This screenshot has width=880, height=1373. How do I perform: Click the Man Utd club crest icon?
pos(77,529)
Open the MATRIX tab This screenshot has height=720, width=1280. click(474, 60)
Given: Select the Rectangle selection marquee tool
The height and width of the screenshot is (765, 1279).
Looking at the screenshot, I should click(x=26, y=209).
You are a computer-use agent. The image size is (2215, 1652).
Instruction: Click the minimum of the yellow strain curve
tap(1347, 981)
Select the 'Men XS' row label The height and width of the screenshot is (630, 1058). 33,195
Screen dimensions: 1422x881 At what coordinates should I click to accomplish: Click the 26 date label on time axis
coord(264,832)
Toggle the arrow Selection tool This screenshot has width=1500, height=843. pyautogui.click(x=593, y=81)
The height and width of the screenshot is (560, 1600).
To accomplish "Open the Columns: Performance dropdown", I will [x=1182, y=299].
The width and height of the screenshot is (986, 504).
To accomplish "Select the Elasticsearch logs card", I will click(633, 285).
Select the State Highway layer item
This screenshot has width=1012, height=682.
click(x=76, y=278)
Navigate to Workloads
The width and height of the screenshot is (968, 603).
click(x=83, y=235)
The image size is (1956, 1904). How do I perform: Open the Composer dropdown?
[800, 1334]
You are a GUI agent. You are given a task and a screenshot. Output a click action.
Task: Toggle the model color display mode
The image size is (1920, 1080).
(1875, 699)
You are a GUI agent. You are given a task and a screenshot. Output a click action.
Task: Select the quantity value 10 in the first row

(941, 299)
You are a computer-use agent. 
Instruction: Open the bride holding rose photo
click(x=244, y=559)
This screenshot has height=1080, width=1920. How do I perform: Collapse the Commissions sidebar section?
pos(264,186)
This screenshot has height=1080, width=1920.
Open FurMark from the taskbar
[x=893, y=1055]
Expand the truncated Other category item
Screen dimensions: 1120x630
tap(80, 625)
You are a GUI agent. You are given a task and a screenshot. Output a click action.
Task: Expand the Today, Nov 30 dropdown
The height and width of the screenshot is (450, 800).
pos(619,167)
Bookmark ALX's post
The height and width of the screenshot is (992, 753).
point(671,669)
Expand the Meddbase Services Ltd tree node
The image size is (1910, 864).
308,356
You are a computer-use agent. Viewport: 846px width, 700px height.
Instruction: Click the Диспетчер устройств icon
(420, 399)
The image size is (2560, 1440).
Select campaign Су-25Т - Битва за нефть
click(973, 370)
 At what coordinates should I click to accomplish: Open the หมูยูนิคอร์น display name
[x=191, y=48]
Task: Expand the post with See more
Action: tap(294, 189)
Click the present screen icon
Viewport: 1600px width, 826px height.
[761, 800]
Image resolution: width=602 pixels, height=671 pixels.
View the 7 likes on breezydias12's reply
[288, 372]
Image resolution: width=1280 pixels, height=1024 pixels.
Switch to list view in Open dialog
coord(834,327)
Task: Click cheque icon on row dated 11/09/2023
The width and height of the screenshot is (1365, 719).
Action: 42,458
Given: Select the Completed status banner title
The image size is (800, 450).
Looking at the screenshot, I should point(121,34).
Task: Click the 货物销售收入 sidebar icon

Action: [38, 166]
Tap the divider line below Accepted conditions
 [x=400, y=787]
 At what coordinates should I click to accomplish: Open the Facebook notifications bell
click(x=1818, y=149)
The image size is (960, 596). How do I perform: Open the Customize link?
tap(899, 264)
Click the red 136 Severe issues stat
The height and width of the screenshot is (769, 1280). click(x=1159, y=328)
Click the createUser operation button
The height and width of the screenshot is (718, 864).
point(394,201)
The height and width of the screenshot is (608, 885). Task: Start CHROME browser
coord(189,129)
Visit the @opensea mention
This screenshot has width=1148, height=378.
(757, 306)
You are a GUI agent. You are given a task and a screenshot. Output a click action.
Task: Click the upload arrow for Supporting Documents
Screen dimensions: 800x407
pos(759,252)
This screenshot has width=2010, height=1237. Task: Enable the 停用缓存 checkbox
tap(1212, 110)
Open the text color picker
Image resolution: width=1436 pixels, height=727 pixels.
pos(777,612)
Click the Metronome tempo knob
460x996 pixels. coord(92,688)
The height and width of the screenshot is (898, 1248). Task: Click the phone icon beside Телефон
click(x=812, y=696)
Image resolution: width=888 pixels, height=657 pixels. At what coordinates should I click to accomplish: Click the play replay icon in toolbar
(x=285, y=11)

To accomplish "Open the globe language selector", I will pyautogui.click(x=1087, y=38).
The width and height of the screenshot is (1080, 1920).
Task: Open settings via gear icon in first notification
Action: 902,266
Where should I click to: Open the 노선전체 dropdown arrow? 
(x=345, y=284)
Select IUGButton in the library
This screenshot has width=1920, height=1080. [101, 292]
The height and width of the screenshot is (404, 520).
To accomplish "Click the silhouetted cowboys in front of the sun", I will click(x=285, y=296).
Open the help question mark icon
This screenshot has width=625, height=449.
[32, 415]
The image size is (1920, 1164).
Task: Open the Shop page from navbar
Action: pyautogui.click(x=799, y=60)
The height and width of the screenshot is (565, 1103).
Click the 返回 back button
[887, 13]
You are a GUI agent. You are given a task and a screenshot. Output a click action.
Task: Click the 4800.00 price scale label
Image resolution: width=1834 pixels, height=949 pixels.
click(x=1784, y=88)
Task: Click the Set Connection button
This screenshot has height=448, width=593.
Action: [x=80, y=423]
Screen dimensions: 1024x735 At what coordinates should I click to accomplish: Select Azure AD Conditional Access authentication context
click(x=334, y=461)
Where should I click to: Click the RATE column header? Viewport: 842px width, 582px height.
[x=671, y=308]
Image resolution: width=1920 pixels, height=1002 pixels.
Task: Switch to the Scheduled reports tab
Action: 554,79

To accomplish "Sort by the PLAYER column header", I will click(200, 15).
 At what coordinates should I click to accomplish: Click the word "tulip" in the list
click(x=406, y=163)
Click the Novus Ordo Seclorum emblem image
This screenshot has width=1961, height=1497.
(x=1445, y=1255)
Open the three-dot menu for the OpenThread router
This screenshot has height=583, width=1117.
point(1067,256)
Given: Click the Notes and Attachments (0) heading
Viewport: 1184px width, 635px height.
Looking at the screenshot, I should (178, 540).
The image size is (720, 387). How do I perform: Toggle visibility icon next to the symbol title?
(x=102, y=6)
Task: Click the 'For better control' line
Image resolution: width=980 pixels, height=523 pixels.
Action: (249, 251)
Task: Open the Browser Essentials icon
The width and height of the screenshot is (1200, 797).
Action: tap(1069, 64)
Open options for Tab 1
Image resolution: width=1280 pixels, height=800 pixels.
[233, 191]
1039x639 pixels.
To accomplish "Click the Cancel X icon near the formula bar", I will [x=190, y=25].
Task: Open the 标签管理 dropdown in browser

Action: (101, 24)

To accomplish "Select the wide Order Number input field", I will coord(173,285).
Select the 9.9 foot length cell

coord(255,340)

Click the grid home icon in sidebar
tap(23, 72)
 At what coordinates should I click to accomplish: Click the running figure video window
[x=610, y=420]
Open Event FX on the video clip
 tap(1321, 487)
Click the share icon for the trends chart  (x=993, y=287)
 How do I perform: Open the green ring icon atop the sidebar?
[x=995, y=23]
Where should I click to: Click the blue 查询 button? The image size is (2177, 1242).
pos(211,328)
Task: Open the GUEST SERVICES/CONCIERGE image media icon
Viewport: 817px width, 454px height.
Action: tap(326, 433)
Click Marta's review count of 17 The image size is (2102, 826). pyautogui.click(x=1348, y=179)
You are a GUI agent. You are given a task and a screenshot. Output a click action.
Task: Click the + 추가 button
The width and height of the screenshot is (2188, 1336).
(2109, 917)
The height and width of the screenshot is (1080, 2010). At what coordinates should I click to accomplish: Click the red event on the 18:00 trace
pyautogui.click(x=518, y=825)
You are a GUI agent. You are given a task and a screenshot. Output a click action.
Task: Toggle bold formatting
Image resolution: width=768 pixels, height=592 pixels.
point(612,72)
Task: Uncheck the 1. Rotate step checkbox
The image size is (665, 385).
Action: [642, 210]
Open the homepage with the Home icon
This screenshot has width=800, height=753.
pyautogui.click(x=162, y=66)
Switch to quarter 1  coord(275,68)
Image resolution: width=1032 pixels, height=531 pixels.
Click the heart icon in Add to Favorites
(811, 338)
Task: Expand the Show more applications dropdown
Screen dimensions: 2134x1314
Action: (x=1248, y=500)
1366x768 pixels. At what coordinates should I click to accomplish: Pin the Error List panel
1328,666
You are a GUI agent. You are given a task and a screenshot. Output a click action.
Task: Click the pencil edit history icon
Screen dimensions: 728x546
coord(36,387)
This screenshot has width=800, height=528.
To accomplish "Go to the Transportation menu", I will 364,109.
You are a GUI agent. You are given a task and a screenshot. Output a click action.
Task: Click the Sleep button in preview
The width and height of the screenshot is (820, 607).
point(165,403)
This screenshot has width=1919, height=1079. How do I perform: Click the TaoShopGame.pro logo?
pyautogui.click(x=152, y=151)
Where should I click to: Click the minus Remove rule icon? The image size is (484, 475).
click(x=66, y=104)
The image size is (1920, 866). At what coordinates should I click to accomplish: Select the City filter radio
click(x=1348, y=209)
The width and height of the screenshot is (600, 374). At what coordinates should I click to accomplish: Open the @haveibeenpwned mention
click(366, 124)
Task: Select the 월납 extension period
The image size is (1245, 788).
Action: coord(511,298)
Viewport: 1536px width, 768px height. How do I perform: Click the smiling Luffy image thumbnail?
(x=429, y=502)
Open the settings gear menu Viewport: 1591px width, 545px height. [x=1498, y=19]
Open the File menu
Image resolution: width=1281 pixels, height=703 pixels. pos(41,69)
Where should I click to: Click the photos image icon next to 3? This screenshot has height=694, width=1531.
● ● ●
*Requirements*
Copy the lines above word for word, starting at the line that contains "will pyautogui.click(x=1087, y=38)." and ending at the line that contains "(x=345, y=284)".

*Solution to the problem*
To accomplish "Open the globe language selector", I will pyautogui.click(x=1087, y=38).
The width and height of the screenshot is (1080, 1920).
Task: Open settings via gear icon in first notification
Action: 902,266
Where should I click to: Open the 노선전체 dropdown arrow? 
(x=345, y=284)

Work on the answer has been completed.